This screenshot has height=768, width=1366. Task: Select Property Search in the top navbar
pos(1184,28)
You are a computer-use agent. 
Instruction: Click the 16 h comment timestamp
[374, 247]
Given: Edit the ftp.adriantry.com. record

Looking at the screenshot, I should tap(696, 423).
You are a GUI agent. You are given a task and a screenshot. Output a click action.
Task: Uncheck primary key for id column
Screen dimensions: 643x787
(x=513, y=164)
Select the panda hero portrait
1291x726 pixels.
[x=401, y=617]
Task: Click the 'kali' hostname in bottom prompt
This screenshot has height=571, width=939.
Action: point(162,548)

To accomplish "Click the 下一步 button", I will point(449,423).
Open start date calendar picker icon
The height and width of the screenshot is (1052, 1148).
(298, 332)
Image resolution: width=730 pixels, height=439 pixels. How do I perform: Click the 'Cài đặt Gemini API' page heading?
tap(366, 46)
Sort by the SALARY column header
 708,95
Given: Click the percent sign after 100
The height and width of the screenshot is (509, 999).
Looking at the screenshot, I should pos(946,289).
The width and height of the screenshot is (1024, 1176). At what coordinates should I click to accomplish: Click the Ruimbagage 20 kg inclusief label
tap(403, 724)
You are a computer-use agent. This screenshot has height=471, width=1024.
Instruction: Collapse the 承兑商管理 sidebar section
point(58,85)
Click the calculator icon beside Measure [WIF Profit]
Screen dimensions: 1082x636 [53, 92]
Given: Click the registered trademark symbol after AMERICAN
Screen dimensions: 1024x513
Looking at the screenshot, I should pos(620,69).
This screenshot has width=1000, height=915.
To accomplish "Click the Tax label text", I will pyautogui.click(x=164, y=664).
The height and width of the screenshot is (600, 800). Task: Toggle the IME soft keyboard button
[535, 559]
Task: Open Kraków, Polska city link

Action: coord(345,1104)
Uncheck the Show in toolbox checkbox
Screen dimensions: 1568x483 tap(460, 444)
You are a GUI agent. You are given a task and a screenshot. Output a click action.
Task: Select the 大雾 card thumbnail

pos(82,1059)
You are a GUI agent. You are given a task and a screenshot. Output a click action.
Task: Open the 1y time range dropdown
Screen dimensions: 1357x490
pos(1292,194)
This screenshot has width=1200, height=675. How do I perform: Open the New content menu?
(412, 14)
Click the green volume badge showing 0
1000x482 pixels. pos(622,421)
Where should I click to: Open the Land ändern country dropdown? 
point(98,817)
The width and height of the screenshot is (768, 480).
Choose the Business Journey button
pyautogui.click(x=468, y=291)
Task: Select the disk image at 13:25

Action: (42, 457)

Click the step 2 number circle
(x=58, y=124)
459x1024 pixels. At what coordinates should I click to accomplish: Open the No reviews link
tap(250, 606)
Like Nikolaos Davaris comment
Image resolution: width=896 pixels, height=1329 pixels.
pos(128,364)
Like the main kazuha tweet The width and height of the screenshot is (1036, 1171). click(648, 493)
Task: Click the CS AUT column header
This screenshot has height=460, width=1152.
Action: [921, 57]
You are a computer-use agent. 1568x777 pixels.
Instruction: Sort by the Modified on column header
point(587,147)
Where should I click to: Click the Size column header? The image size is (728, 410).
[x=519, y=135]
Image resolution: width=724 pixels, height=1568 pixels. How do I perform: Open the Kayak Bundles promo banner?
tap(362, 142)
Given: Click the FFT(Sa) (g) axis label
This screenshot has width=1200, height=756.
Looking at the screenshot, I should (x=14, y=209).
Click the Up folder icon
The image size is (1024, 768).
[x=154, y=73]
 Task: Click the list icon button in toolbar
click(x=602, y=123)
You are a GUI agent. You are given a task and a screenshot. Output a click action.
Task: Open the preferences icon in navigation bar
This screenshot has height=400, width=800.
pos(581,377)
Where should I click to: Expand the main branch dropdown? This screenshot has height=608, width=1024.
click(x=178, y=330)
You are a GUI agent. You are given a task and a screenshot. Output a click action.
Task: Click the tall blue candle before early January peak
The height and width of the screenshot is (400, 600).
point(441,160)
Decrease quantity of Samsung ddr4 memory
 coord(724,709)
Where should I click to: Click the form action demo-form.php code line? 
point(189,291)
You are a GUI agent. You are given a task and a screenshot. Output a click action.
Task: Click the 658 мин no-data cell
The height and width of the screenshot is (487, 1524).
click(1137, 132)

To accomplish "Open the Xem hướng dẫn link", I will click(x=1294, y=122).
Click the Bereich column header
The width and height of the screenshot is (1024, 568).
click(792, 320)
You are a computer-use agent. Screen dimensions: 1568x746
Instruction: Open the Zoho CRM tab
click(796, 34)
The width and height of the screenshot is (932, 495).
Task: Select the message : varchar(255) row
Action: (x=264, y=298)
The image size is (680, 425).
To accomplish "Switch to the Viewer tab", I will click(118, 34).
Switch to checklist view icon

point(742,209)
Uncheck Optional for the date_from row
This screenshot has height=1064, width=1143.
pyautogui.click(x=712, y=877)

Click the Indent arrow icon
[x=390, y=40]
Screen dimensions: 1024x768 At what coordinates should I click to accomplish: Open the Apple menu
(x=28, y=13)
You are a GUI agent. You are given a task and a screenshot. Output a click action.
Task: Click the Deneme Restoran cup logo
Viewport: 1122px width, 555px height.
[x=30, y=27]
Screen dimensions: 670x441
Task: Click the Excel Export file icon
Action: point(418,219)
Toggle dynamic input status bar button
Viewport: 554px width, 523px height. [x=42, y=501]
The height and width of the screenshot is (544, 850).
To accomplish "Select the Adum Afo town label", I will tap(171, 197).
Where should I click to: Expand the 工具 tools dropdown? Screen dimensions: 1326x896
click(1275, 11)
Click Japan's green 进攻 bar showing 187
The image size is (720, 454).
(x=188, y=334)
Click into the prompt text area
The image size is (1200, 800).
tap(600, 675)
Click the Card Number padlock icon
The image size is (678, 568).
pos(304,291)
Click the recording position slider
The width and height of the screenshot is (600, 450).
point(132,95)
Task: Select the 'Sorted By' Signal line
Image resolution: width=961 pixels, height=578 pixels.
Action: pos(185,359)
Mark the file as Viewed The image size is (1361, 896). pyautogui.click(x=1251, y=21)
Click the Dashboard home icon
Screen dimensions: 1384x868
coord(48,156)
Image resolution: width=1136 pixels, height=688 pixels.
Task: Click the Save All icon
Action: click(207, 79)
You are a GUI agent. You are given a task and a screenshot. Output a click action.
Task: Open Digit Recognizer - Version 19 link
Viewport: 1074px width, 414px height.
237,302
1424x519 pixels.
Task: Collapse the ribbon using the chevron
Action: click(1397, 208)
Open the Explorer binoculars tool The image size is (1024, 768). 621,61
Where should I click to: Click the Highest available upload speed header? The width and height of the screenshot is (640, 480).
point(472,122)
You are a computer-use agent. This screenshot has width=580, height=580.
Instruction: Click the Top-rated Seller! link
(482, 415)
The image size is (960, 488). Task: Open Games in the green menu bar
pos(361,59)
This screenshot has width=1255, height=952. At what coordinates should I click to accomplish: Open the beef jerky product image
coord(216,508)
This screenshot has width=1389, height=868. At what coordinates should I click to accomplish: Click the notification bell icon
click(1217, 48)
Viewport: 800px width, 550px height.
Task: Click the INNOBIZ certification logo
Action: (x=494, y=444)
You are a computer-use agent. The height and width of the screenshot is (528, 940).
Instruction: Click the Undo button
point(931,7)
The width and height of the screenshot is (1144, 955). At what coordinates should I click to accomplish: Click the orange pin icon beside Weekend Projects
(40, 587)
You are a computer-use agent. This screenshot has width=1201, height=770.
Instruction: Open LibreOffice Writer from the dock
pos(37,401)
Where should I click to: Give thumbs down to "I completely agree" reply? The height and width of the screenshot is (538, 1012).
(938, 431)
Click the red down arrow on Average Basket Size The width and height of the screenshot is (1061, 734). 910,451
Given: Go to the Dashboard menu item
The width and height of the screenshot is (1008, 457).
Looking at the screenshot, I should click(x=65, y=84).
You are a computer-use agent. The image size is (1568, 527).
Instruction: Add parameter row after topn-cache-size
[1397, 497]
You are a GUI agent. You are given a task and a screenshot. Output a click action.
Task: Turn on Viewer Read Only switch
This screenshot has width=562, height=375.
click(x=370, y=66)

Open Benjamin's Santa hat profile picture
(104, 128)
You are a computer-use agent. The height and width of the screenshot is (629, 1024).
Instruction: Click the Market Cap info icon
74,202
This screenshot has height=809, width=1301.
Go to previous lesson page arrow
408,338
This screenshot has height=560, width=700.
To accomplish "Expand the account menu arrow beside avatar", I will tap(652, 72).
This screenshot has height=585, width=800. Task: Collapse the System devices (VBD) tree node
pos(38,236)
══════
### Exercise prompt
Please give the number of lines above that include the string "computer", with nothing added.

### Expected answer
9